26 abril, 2024

Primicias de la política, empresariales y de la farandula

Ambiguo elogio del diccionario

Oscar Dominguez

Por Oscar Domínguez G.  

Poquitos, pero los hay que leen el diccionario como si fuera una novela. ¿Sus nombres? Sí los sé y si los digo: el maestro Juan Gossaín, quien se repone de sus quebrantos, y el hispano-alemán, Ricardo Bada. Ven un diccionario nuevo y se le tiran en plancha para devorarlo de la a hasta la zeta. Como si fuera una novela porno. O de detectives. 

Como las mujeres fatales, los diccionarios solo dicen la verdad a medias. No lo cuentan todo. Dejan mucho a la imaginación. Allí radica buena parte de su encanto. Y desencanto. Inevitable la relación amor-odio que nos une al directorio telefónico de las palabras. 

Hay diccionarios que hacen hasta lo imposible por ocultar el significado de las voces. Pero son necesarios para quienes nos ganamos el pan con el sudor de las teclas, como el viento al pájaro o el pañuelo a la lágrima. Dime que diccionario usas y te diré quién eres. O qué gramática usas. 

Conviene tener nuestra propia batería de diccionarios: el significado que escode el uno, lo revela el otro. Entre todas las acepciones se  va armando la colcha de retazos del significado preciso.  

Con frecuencia, desconcierta ese librito que nadie regala. Un ejemplo por ejemplo: la palabra amor – que tiene  miles y  miles de entradas en papá Google- tal como la define el www.rae.es  no provoca ni veniales. No llega a ningún Pereira. Se queda a mitad de camino. Cualquier bolero le da sopa y seco al DRAE a la hora de definir el amor. 

Tampoco se le pueden pedir peras al olmo: ¿Cómo exigirle al más encopetado diccionario  la definición exacta de aquel adjetivo que utilizaron Borges o Gabo en equis ficción? El filósofo Perogrullo diría que todo depende del contexto. 

Las palabras, nacen, crecen, se reproducen y no mueren. Se van a vivir en el diccionario donde hay que consultarlas, así nos defrauden las definiciones de los rostros de madera de la Academia de la luenga Lengua. 

Menos mal uno aprende el idioma sin diccionario. El entorno va acomodando vocales y consonantes en nuestro disco duro. En toda vocal o consonante está el ADN de la mamá, el papá, la maestra, el amigo, que nos inoculó el virus del alfabeto. 

Tomadas de la mano como los niños de prekinder, las letras van formando palabras, palabras, palabras. Y éstas, los libros que iremos consumiendo. Nacemos con los polvos y libros contados.
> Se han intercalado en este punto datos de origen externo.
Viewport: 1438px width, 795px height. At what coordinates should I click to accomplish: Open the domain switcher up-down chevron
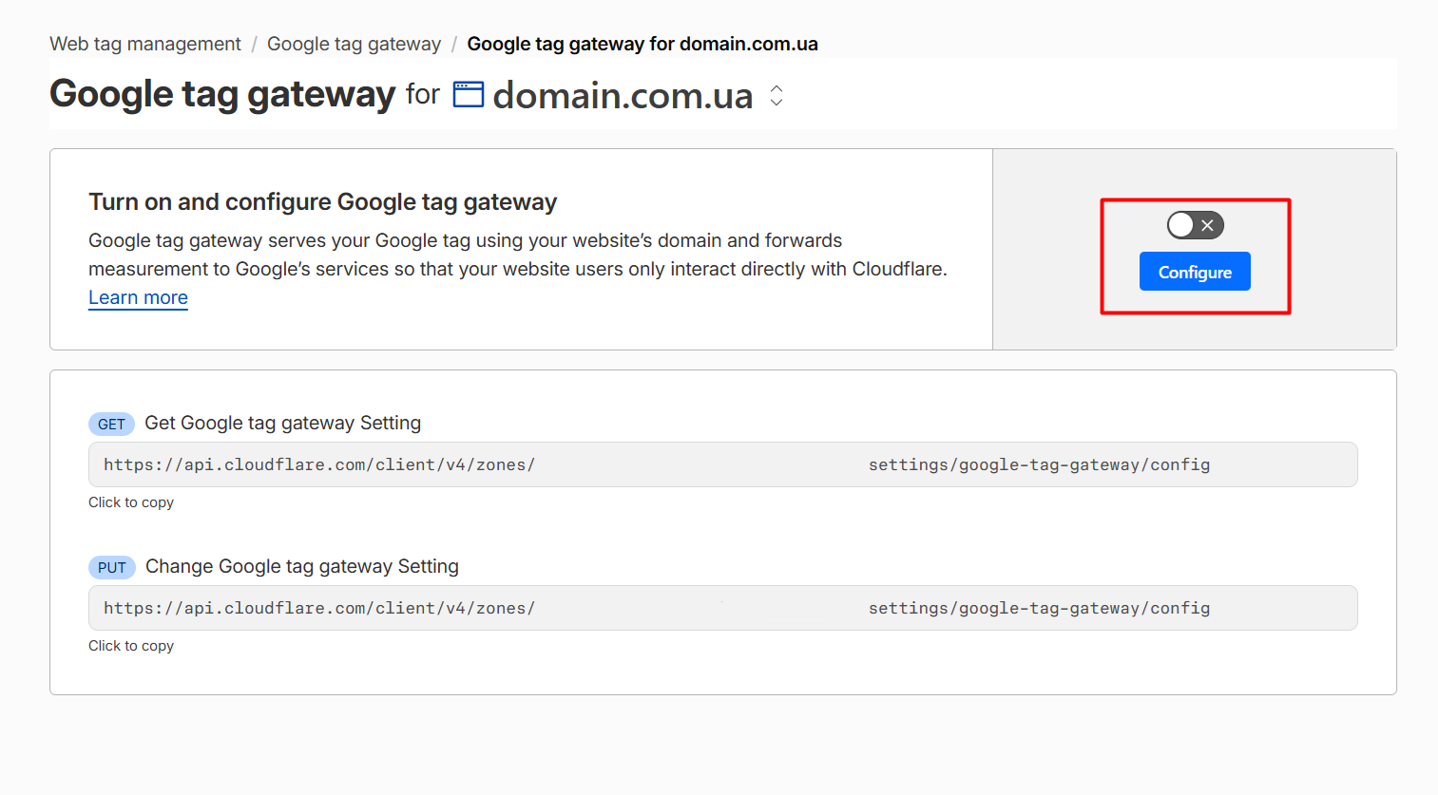[x=777, y=95]
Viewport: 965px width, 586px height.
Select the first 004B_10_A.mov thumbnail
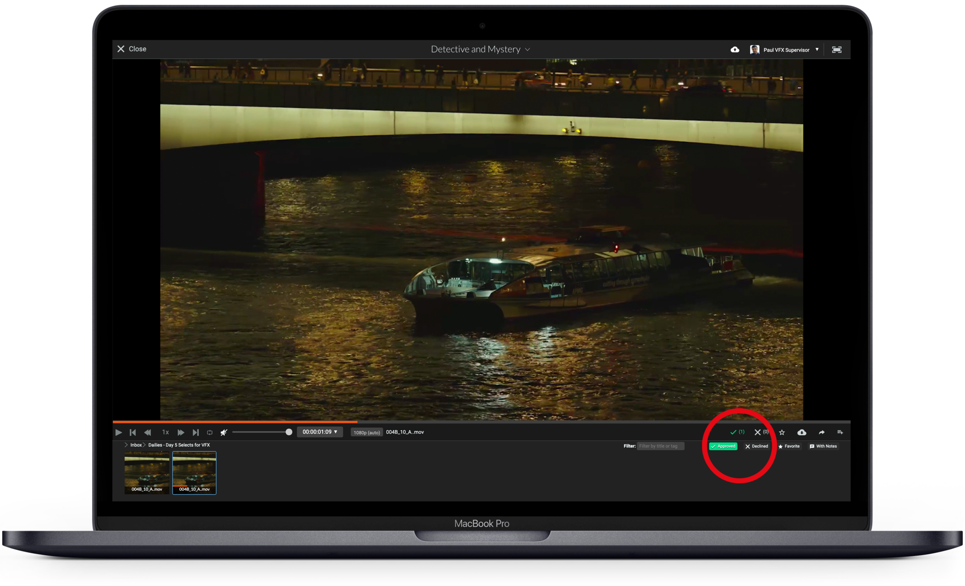(x=147, y=472)
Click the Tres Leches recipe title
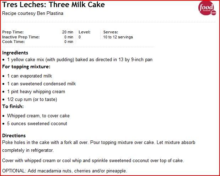Image resolution: width=220 pixels, height=176 pixels. point(53,5)
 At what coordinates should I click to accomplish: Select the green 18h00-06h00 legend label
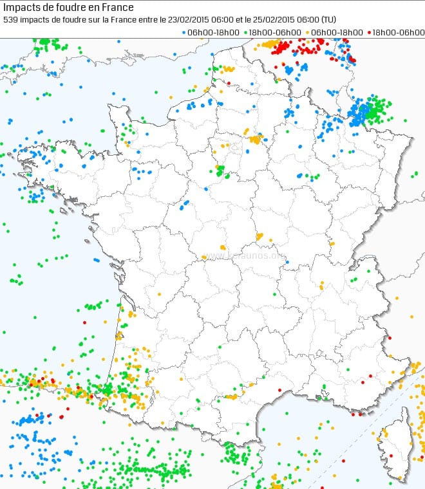point(274,31)

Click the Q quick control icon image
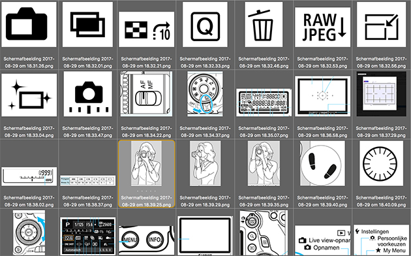(205, 24)
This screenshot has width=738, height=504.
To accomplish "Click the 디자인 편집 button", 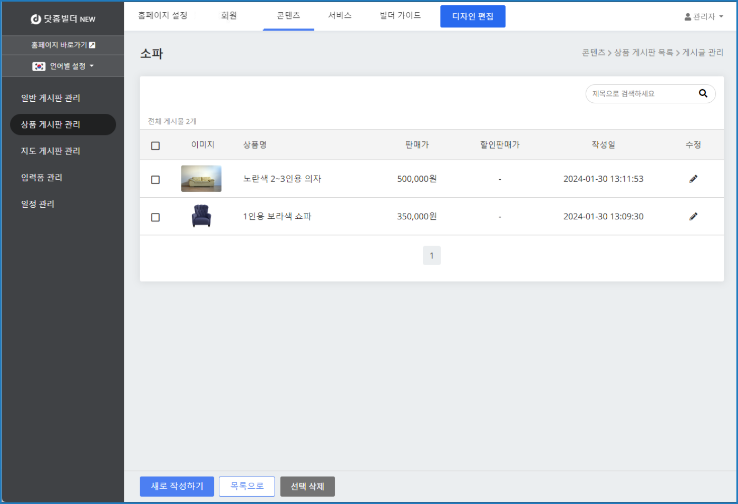I will pos(472,16).
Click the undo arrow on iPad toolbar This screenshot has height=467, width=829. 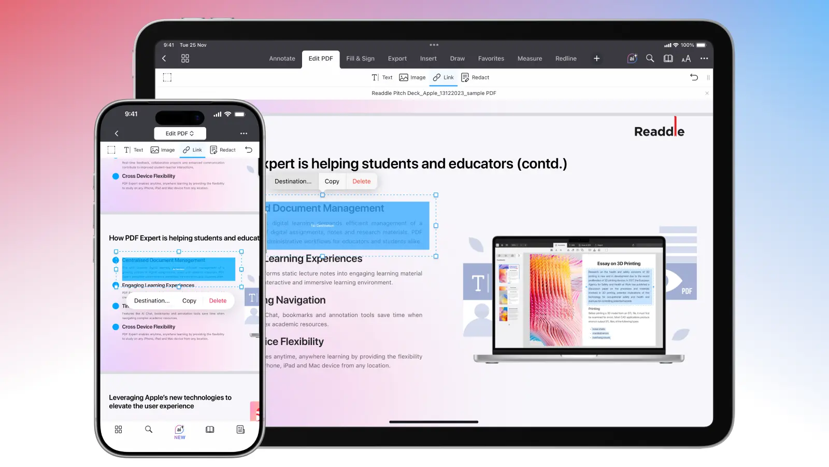pos(694,77)
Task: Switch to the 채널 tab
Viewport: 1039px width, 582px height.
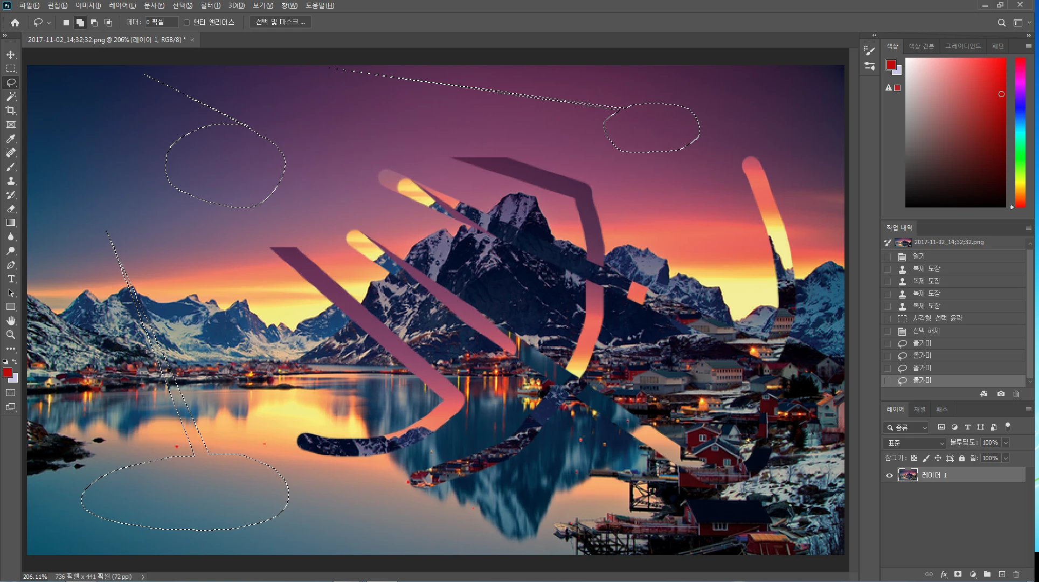Action: point(919,410)
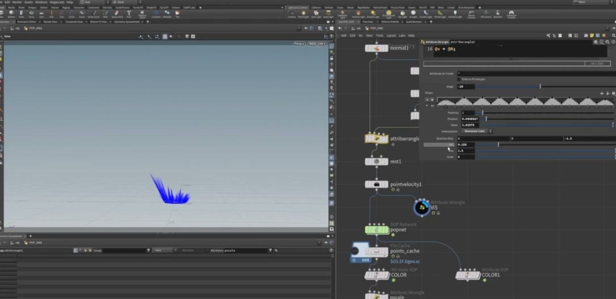Switch to the Geometry Spreadsheet tab
This screenshot has width=616, height=299.
[x=126, y=22]
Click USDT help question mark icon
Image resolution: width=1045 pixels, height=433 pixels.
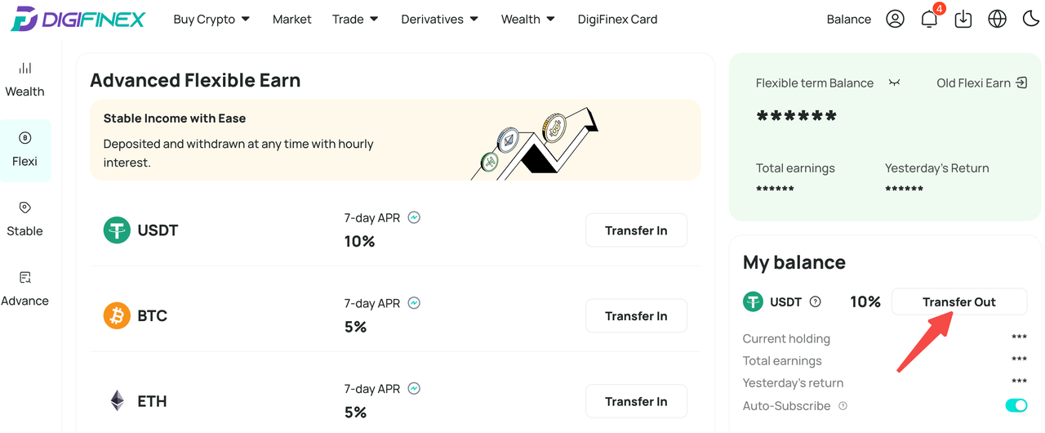coord(815,301)
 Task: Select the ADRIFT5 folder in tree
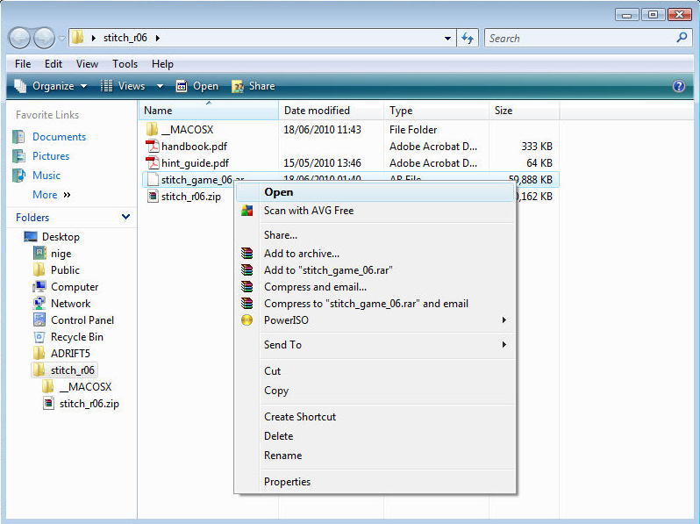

Si Dios existe (¿¡) solo deberíamos morir cuando hayamos terminado de leer los libros que nos esperan. 

Con ciertos voquibles sucede lo mismo que con los dictados que vienen de Roma, a lomo de teología: Si la Iglesia va por un lado, los fieles van por otro. Al final, el hombre de a pie ganará la batalla a los rostros de madera de la Academia que acogerán esa palabreja a la que se resistían como una novia exvirgen. 

Porque la voz del pueblo no solo es la voz de Dios. También es la voz de los diccionarios, su materia prima. 

Poquitos, pero los hay que leen el diccionario como si fuera una novela. 

Todo nuevo diccionario tiene el encanto del juguete de navidad que utilizamos hasta volverlo inservible. Pero así como el asesino regresa a la escena del crimen, terminamos regresando a los clásicos, como el “pequeño” Larousse. O el de la Real Academia cuya dirección en Internet nos lleva directo al Panhispánico de Dudas. Que a veces siembra dudas, en vez de despejarlas. Bueno, es su oficio, como el de Dios es perdonar (Heine). 

Recomiendo el Clave, que incluye ejemplos para toda palabra. Tiene prólogo de García Márquez: www.clave.librosvivos.net/ 

Hay otra herramienta y también está a un clic. Se trata del Manual del Español Urgente, utilizada por los periodistas de la agencia Efe. Disponible en librerías.  Y en la red: www.fundeu.es Hay más maná sobre el idioma en www.elcastellano.org/noticias/  

Sea como sea, estamos condenados a la deliciosa feliz cadena perpetua del diccionario.